▶ [EXCERPTED RECORDS]

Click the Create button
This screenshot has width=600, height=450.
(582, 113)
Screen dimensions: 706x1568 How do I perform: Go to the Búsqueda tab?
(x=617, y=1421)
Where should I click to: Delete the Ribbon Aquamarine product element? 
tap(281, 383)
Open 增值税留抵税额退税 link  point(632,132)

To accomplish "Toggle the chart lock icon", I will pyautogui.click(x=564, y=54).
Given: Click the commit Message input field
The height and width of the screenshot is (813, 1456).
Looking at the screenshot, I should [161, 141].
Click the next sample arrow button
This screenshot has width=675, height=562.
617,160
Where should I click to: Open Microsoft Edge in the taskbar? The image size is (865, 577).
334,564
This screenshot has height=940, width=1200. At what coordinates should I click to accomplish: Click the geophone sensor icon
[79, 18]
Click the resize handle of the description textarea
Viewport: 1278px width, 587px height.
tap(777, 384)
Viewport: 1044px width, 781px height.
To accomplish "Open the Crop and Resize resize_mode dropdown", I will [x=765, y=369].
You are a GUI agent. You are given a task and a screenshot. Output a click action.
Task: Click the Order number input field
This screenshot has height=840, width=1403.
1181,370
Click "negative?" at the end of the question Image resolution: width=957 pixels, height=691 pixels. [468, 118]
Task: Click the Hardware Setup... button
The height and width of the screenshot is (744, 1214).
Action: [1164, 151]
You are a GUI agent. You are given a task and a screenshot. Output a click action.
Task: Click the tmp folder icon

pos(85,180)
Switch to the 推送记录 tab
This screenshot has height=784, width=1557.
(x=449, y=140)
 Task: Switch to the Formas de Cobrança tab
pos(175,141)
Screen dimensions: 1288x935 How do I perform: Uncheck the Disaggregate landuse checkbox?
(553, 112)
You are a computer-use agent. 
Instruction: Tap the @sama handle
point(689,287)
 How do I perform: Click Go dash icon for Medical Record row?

▶ [TASK DETAILS] Can you write out the records again, starting with the line with "This screenshot has height=940, width=1200." and going on through the line with "tap(777, 384)", swapping "resize handle" for "drag handle" and keeping everything else the same?

▶ [COMPLETE ANSWER]
This screenshot has height=940, width=1200. At what coordinates should I click to accomplish: Click the geophone sensor icon
[79, 18]
Click the drag handle of the description textarea
Viewport: 1278px width, 587px height.
tap(777, 384)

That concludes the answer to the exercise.